The Osmonds: Crazy Horses
It was one of the strange moments in pop when the South African Broadcasting Corporation, the apartheid-era cheerleaders for racist Puritanism, banned those clean-living Osmonds from its airwaves because they assumed Crazy Horses was about drugs. The song is, in fact, the rockingest environmental anthem of its day – at least among those songs of that kind aimed at the pubescent crowd or younger.
The song is, of course, not about heroin, but about the air pollution caused by automobiles. Written by Alan, Merrill and Wayne (the three older brothers), the Osmonds at other times apparently suggested it might about smoking cigarettes, one of the hundreds of things their Mormonism bans. Why in that case the single cover (and the LP of the same title) would show exhaust fumes emanating from heaps of cars copiously corrupting the air in clouds of poison, heroically breathed in by Donny and his brothers for my benefit and yours, is as unclear as the air of any urban conurbation in rush hour traffic.
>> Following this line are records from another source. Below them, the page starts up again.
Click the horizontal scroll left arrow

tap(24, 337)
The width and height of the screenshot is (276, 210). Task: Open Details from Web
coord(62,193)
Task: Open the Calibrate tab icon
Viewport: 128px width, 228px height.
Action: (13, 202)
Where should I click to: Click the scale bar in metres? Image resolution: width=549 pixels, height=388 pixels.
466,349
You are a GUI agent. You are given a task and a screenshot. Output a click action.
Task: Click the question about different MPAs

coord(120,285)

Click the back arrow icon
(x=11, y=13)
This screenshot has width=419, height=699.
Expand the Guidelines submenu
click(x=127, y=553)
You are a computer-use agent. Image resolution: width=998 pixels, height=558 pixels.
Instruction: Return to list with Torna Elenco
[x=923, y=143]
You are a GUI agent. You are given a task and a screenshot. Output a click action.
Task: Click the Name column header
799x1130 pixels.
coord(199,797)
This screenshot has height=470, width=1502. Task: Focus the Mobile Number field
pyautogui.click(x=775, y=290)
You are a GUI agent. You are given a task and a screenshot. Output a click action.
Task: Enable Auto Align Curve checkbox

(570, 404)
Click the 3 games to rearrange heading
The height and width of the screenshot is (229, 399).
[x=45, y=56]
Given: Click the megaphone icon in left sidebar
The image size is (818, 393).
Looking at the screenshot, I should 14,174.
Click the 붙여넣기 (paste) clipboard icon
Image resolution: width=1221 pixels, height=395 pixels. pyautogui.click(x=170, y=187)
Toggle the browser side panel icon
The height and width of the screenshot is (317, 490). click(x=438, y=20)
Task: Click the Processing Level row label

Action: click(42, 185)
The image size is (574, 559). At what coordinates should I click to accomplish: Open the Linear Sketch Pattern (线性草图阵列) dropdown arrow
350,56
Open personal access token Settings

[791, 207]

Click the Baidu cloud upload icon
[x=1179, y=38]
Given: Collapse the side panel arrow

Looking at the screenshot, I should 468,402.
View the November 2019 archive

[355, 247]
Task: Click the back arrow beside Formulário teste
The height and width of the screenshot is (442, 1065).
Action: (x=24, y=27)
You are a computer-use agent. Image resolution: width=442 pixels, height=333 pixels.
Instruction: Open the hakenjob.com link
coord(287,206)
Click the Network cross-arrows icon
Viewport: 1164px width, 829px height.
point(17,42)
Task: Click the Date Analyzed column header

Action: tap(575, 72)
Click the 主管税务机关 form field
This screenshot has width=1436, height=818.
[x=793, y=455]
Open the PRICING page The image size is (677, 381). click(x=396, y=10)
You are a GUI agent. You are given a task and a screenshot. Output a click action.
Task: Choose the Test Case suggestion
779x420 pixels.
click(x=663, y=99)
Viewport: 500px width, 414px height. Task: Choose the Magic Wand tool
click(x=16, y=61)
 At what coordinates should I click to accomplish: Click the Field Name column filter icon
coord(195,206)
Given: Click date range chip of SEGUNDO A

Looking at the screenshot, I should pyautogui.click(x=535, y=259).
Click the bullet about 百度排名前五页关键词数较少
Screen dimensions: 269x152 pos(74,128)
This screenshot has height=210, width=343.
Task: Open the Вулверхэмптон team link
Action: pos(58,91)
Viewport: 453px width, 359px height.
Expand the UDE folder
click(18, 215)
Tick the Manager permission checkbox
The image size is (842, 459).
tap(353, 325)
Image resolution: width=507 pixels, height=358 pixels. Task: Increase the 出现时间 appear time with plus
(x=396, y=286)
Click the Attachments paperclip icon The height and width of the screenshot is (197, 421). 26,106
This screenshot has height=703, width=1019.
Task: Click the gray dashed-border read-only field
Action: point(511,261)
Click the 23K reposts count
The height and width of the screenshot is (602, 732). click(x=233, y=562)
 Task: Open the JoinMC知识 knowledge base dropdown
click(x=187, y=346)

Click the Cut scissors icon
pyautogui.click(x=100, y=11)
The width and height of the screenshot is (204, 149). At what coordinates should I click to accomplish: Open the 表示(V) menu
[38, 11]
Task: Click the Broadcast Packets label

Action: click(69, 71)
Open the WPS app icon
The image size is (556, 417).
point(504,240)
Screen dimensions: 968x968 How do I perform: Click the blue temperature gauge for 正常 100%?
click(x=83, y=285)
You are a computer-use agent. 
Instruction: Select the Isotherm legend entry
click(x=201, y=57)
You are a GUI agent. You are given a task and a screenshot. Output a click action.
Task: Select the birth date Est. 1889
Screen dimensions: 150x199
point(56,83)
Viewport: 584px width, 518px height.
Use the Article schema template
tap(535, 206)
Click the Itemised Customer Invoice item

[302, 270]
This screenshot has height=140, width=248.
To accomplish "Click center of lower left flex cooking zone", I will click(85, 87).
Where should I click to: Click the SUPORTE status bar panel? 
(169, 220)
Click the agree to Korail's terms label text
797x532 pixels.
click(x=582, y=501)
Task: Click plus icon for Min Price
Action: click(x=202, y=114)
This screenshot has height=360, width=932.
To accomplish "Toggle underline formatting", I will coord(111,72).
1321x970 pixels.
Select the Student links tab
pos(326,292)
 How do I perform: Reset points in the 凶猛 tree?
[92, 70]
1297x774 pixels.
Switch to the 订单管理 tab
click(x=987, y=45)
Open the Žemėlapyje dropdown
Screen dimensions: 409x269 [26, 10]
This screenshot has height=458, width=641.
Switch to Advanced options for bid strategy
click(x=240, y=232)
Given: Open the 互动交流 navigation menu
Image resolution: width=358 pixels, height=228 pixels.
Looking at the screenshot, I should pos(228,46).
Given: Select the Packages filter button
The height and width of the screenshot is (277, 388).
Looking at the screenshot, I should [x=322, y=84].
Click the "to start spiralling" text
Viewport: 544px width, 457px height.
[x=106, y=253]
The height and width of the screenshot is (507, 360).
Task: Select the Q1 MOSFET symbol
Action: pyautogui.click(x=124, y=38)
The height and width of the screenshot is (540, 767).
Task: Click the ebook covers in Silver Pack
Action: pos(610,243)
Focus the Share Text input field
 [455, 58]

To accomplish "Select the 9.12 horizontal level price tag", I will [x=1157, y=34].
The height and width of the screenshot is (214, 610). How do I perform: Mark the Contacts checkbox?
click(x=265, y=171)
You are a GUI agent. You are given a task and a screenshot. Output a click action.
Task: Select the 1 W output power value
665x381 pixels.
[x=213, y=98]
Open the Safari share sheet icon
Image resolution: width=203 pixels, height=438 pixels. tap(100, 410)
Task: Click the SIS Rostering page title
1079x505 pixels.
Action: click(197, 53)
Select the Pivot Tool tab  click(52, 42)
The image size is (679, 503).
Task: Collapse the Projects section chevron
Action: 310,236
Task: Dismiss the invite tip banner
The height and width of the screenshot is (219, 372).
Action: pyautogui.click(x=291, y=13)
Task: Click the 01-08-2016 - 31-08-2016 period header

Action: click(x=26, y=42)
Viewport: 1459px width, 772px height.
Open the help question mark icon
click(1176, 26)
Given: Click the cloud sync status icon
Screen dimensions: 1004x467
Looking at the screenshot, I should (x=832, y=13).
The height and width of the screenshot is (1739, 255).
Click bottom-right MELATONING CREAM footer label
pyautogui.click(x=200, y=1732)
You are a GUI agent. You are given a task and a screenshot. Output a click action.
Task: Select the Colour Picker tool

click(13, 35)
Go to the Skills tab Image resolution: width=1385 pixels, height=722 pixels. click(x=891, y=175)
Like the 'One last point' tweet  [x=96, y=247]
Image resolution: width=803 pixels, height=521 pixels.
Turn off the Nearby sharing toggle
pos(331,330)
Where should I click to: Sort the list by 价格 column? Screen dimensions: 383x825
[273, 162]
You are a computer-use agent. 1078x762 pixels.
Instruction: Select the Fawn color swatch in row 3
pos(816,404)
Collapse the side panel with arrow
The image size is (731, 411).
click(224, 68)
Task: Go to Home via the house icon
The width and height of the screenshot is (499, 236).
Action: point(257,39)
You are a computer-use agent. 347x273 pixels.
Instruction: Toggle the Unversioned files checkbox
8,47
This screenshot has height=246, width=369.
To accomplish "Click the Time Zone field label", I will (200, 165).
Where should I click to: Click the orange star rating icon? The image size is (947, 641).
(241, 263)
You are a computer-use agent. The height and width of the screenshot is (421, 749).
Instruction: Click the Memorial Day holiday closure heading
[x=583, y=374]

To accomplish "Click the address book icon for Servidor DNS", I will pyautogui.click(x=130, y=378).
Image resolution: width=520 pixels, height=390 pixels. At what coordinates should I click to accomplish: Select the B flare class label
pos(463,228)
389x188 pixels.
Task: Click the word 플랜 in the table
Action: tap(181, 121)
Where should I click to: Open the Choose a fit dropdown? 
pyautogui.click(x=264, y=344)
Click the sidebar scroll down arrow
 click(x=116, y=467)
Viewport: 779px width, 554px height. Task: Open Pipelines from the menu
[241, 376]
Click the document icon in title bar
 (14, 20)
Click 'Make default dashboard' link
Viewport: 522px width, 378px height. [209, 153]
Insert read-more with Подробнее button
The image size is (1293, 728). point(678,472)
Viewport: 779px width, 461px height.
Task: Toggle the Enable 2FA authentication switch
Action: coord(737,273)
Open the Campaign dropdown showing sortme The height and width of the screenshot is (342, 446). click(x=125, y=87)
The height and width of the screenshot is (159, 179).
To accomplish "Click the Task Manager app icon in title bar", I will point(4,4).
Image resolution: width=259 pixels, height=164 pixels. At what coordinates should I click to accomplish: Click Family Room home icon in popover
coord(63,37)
Crazy Horses certainly is not your typical Osmonds number. If one didn’t know better, one would imagine the gruff lead singer to sport a beard bigger even than that of the dude in Kansas; the keyboardist not being happy young Donny, but some bespectacled evil genius whose excess consumption of hallucinogenic substances has given him the illusion that his screaming synth riff will literally blow your mind, man (and if you are under the influence of hallucinogens while listening to Crazy Horses, our putative malevolent mastermind might well be right); and the guitarist being the newly-recruited glam rocker who by sheer force of glitter and make-up infuses the old band’s hard rock sound with a pop sensibility.
Instead, as we know, the performers are not drugged dropout hippie veterans who in 1972 still coming to terms with the cold ’70s, but a gang of clones created by a mad orthodontist and his flamboyant hairdresser brother.